Historically, Accutane litigation has favored the manufacturer. Judges dismissed the majority of lawsuits and overturned jury verdicts that had awarded millions of dollars to plaintiffs.

While an appellate court reinstated lawsuits filed in state court in New Jersey in 2017, the state’s high court dismissed more than 500 suits on Oct. 3, 2018.

There have been no known class actions or large-scale settlements for patients injured by the acne medication. As of October 2022, Drugwatch doesn’t know of any lawyers currently accepting these cases.

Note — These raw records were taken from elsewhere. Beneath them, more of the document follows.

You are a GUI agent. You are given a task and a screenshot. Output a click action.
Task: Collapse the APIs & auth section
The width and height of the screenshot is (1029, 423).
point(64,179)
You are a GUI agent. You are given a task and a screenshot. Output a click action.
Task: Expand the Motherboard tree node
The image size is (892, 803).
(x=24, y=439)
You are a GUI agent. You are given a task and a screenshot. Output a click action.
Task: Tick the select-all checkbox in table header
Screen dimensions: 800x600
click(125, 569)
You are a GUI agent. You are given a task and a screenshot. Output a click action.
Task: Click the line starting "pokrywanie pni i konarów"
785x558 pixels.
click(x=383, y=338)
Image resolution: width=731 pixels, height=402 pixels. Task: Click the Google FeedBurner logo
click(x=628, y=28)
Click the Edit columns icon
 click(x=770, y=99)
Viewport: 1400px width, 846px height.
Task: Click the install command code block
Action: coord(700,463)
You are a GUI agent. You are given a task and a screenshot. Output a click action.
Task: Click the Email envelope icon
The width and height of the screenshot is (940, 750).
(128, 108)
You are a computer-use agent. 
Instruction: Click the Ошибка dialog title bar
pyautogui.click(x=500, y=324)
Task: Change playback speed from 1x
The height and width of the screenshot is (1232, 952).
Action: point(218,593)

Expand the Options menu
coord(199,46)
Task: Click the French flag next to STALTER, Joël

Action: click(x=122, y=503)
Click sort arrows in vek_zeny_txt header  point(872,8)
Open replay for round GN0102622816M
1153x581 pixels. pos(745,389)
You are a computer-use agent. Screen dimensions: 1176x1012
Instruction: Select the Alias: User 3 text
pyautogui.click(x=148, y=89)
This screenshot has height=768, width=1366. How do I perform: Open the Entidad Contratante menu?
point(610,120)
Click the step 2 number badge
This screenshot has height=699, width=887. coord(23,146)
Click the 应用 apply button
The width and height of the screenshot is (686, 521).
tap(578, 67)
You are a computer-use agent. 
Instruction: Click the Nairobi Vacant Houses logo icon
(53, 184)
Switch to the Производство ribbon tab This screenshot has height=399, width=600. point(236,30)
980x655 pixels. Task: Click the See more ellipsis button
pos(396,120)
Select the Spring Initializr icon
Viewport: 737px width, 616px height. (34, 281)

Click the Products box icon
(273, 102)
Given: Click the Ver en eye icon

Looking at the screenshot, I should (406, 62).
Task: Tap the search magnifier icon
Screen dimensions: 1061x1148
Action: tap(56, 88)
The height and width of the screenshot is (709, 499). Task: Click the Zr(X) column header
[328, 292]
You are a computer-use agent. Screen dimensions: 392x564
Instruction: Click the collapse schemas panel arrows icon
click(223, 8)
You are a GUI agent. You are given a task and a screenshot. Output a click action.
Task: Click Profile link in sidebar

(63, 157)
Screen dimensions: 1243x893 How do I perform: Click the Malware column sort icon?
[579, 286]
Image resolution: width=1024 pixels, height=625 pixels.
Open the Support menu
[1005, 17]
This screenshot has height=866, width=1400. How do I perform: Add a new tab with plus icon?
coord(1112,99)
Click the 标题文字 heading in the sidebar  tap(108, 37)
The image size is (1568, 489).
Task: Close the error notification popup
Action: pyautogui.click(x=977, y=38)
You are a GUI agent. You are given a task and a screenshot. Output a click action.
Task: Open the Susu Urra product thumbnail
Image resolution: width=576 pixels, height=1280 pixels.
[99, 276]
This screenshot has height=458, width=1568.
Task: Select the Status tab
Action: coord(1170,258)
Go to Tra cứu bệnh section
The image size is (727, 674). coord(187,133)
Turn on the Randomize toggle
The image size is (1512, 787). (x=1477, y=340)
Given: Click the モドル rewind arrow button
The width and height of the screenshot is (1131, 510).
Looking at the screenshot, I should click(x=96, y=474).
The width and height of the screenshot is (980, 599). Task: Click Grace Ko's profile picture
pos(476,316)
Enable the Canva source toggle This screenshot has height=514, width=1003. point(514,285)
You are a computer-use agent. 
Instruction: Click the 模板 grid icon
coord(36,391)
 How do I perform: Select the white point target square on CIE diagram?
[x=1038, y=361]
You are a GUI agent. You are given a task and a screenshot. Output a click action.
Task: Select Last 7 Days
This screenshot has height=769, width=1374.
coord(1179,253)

At one time, close to 8,000 lawsuits against the makers of Accutane were pending in courts across the country. Judges consolidated many of these into federal cases into a federal multidistrict litigation in the Middle District of Florida under MDL No. 1626.

U.S. District Judge James Moody ultimately dismissed all the federal Accutane cases. He ruled that the warning label on the drug was adequate. The MDL dissolved in 2015, and this effectively put an end to federal lawsuits against the manufacturer.

After the MDL dissolved, most of the remaining Accutane cases continued in multicounty litigation in New Jersey in MCL No. 271. At first, juries ordered Roche to pay millions to patients, but judges overturned those verdicts.

After an appellate court in 2017 reinstated more than 2,000 cases that had been dismissed by the New Jersey MCL judge two years earlier, Roche appealed the reinstatements. The state Supreme Court agreed to consider the drug company’s appeals.

On Aug. 1, 2018, the New Jersey Supreme Court ruled that two plaintiff’s expert witnesses would not be allowed to testify. This made litigating the few remaining Accutane cases difficult since the experts’ testimony connected the drug to inflammatory bowel disease and Crohn’s.

Two months later, the New Jersey Supreme Court dismissed 532 failure-to-warn cases.

“As a matter of law, the warnings provided physicians with adequate information to warn their patients of the risks of IBD,” the judges said in their October 2018 decision.

While some people who sued Roche blamed Accutane for psychosis, depression and suicide, the majority of lawsuits claimed the drug caused inflammatory bowel disease (IBD). IBD is a condition that involves chronic inflammation of the gastrointestinal tract. IBD usually manifests in one of two diseases: ulcerative colitis or Crohn’s disease. IBD is a permanent condition.

Accutane lawsuits said the drug is “defective” and “dangerous to human health, unfit and unsuitable to be marketed and sold in commerce.”

Accusing Roche of having knowledge of the link between gastrointestinal symptoms and the acne medication, plaintiffs claimed the drug “lacked proper warnings as to the dangers associated with its use.”

Before the FDA approved Accutane in 1982, it raised concerns about these issues. Despite this, Roche did not include any warnings about the risk of IBD, lawsuits claim.

But the manufacturer argued that there is no reliable evidence linking the drug to IBD or Crohn’s disease. Roche maintained they had given ample warning to patients about potential side effects.

The American Medical Association also supported the manufacturer against what it called “abusive litigation against physicians.”

Before judges overturned their verdicts, juries had ordered Roche to pay more than $53 million to plaintiffs.

Andrew McCarrell won the first major Accutane verdict in 2007. Juries awarded him $2.7 million after he claimed the drug led him to develop IBD. McCarrell’s lawsuit said doctors had to remove his colon and rectum and he continues to suffer from incontinence.

Roche appealed that verdict, and judges ordered a new trial. After the second trial, the jury awarded McCarrell $25 million in 2010. But in 2017, the verdict was overturned yet again.